Apologies for being nit-picky, but there is no etymological sense. The output of your LLM has the same etymological root, but a different meaning. In terms of translation, it is therefore plain wrong.

Honestly, I was triggered to correct this comment mostly because it illustrates how we tend to explain away mistakes made by an LLM. It's not about subtle 'connotation', but the meaning is just incorrect. No offense meant to the poster, this is a trap the world has been falling into at scale for the past few years.

panative 3 hours ago | parent | next [-]

I don’t know what you are nitpicking and we don’t have the prompt or output, but from first-hand knowledge that was basically correct.

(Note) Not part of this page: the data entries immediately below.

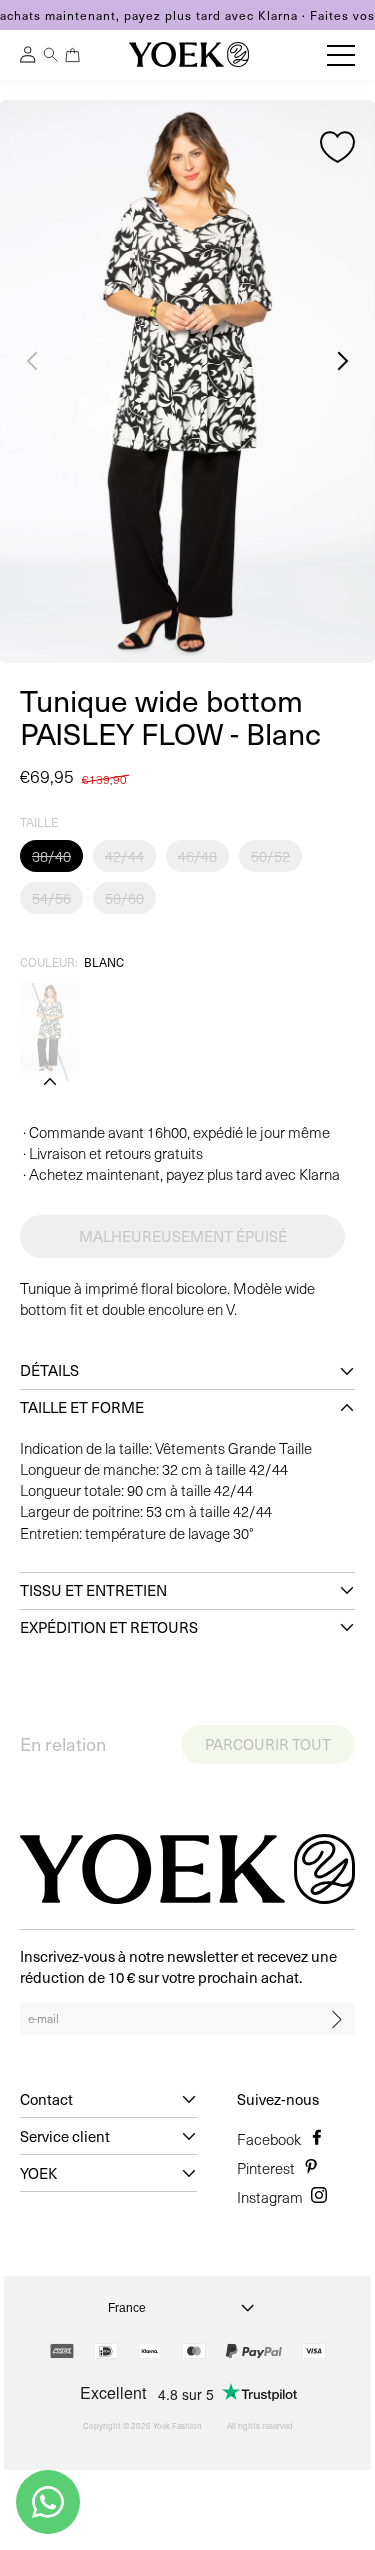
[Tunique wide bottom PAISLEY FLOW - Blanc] (50, 1028)
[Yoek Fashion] (189, 54)
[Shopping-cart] (73, 55)
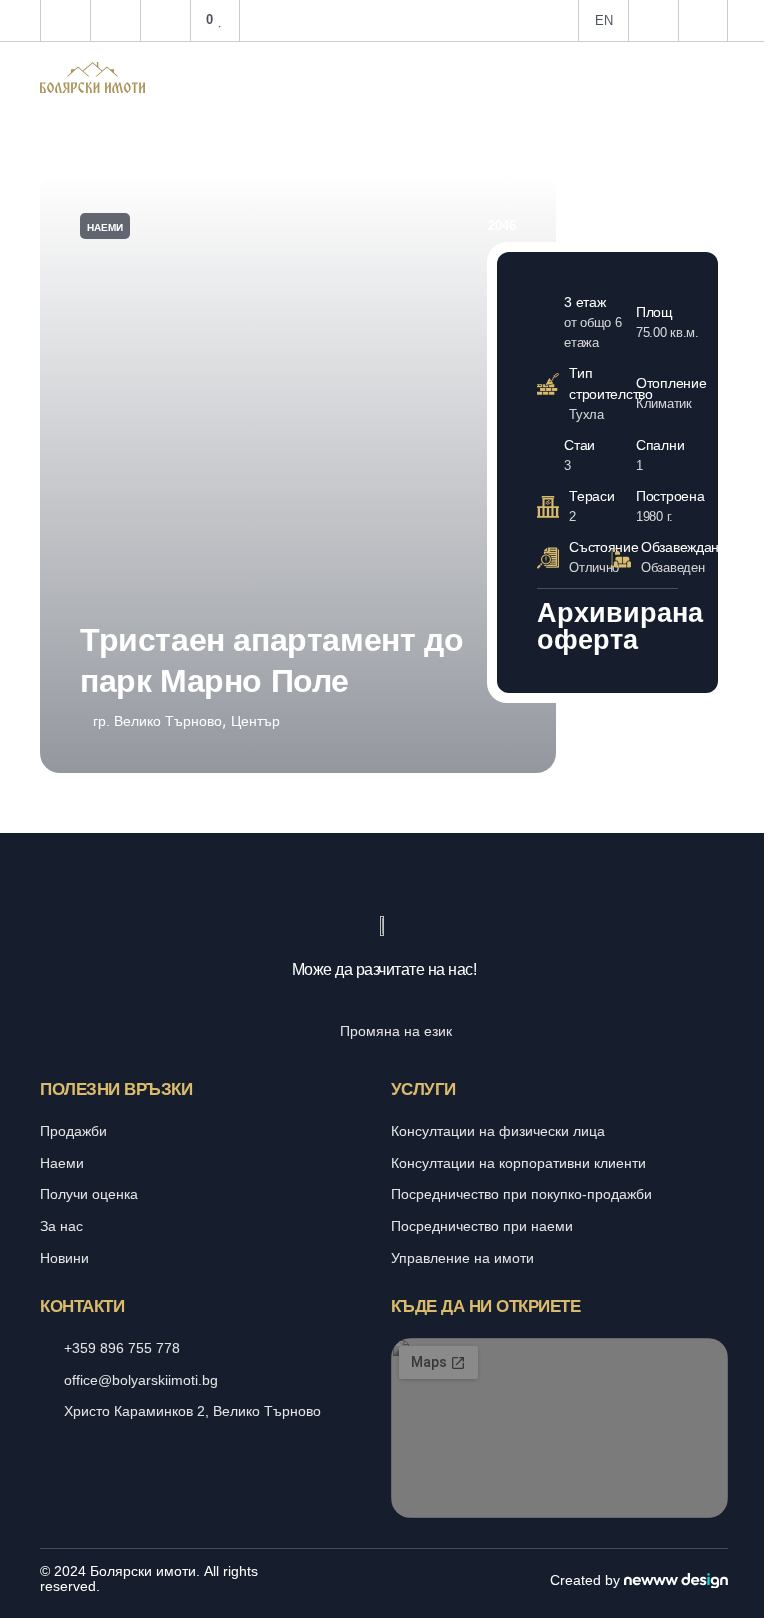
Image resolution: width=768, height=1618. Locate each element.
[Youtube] (406, 1579)
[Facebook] (363, 1579)
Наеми (105, 227)
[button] (718, 77)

“hooche Leit” is PA dialect for standard German “hohe Leute,” literally “high people” in the sense of “fancy” people as opposed to plain people, as there used to be “plain Dutch” and “fancy Dutch” to refer to plain (Anabaptist) Pennsylvania Germans as opposed to other (now basically assimilated) German people in Pennsylvania. Commonly what her community and many other Deitsch-speaking communities call “hooche Leit” in Deitsch, they will often simply call “English” in English. From her description that’s probably fallen mostly out of use in her Libby community given their religious abandonment of the Ordnung.

lproven 9 minutes ago | parent [-]

> the Ordnung

What does that mean?

(This entire thread is very hard for this Brit to follow. So many unknown words and whole concepts.)

pantalaimon 2 hours ago | parent | prev [-]

I used my old fashioned bio neural net trained on standard German and also understood it that way. What else is it supposed to mean?